**Passage provided:**
==*==

Why do the ANOVA assumptions (equality of variance, normality of residuals) matter?

When running an ANOVA we are told that certain assumptions of the test must be present for it to be applicable to the data. I never understood the reason as to why the following assumptions were necessary for the test to function:

  1. The variance of your dependent variable (residuals) should be equal in each cell of the design

  2. Your dependent variable (residuals) should be approximately normally distributed for each cell of the design

I understand that there is a bit of a grey area as to if these assumptions need to be met, but for the sake of argument, if these assumptions were utterly not met in a given data set, what would be the issue with using an ANOVA?

Answer

The assumptions matter insofar as they affect the properties of the hypothesis tests (and intervals) you might use whose distributional properties under the null are calculated relying on those assumptions.

In particular, for hypothesis tests, the things we might care about are how far the true significance level might be from what we want it to be, and whether power against alternatives of interest is good.

In relation to the assumptions you ask about:

1. Equality of variance

The variance of your dependent variable (residuals) should be equal in each cell of the design

This can certainly impact the significance level, at least when sample sizes are unequal.

(Edit:) An ANOVA F-statistic is the ratio of two estimates of variance (the partitioning and comparison of variances is why it’s called analysis of variance). The denominator is an estimate of the supposedly-common-to-all-cells error variance (calculated from residuals), while the numerator, based on variation in the group means, will have two components, one from variation in the population means and one due to the error variance. If the null is true, the two variances that are being estimated will be the same (two estimates of the common error variance); this common but unknown value cancels out (because we took a ratio), leaving an F-statistic that only depends on the distributions of the errors (which under the assumptions we can show has an F distribution. (Similar comments apply to the t-test I used for illustration.)

==*==

**Data extract:**
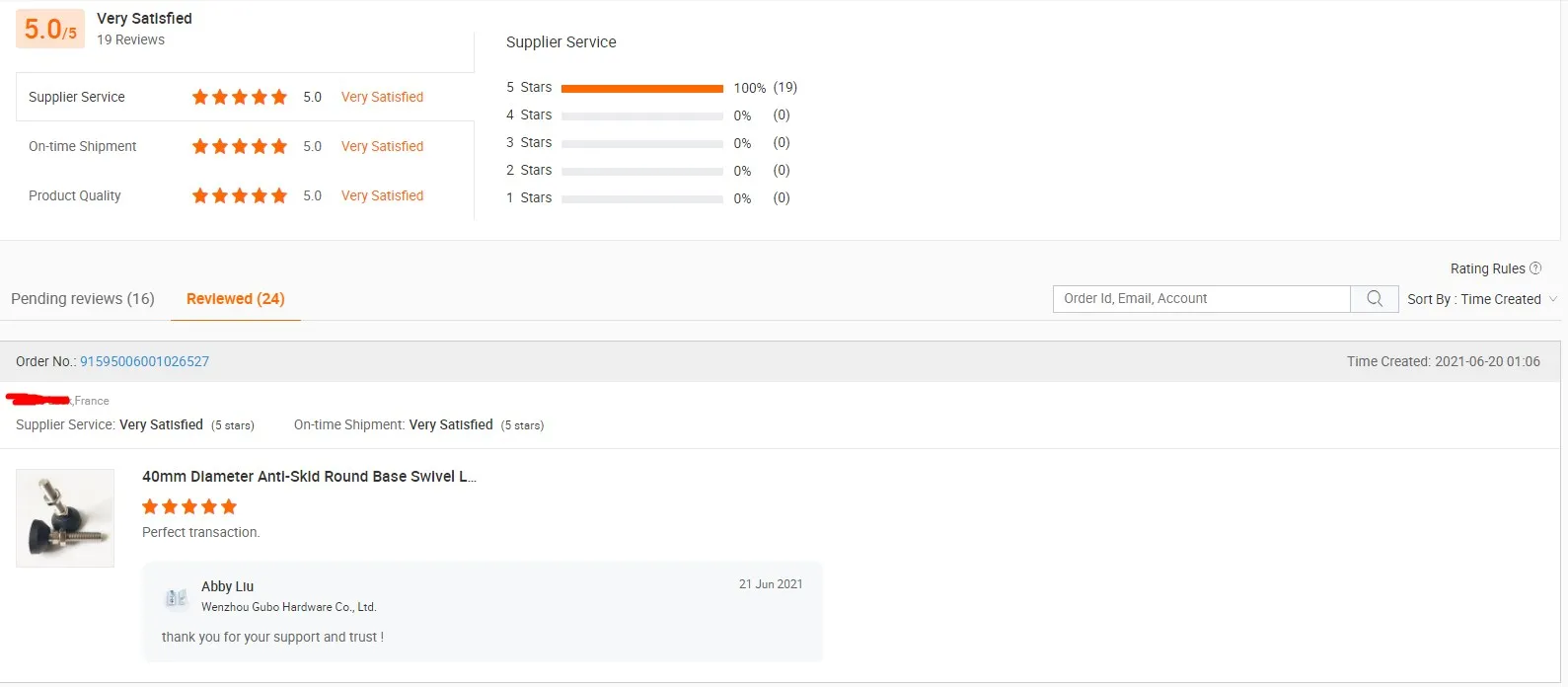Click Supplier Service star rating icons
Screen dimensions: 1568x687
coord(240,97)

==*==

**What you will do:** Reproduce the ANOVA assumptions thread in full, word for word.

**The reply:**
Why do the ANOVA assumptions (equality of variance, normality of residuals) matter?

When running an ANOVA we are told that certain assumptions of the test must be present for it to be applicable to the data. I never understood the reason as to why the following assumptions were necessary for the test to function:

  1. The variance of your dependent variable (residuals) should be equal in each cell of the design

  2. Your dependent variable (residuals) should be approximately normally distributed for each cell of the design

I understand that there is a bit of a grey area as to if these assumptions need to be met, but for the sake of argument, if these assumptions were utterly not met in a given data set, what would be the issue with using an ANOVA?

Answer

The assumptions matter insofar as they affect the properties of the hypothesis tests (and intervals) you might use whose distributional properties under the null are calculated relying on those assumptions.

In particular, for hypothesis tests, the things we might care about are how far the true significance level might be from what we want it to be, and whether power against alternatives of interest is good.

In relation to the assumptions you ask about:

1. Equality of variance

The variance of your dependent variable (residuals) should be equal in each cell of the design

This can certainly impact the significance level, at least when sample sizes are unequal.

(Edit:) An ANOVA F-statistic is the ratio of two estimates of variance (the partitioning and comparison of variances is why it’s called analysis of variance). The denominator is an estimate of the supposedly-common-to-all-cells error variance (calculated from residuals), while the numerator, based on variation in the group means, will have two components, one from variation in the population means and one due to the error variance. If the null is true, the two variances that are being estimated will be the same (two estimates of the common error variance); this common but unknown value cancels out (because we took a ratio), leaving an F-statistic that only depends on the distributions of the errors (which under the assumptions we can show has an F distribution. (Similar comments apply to the t-test I used for illustration.)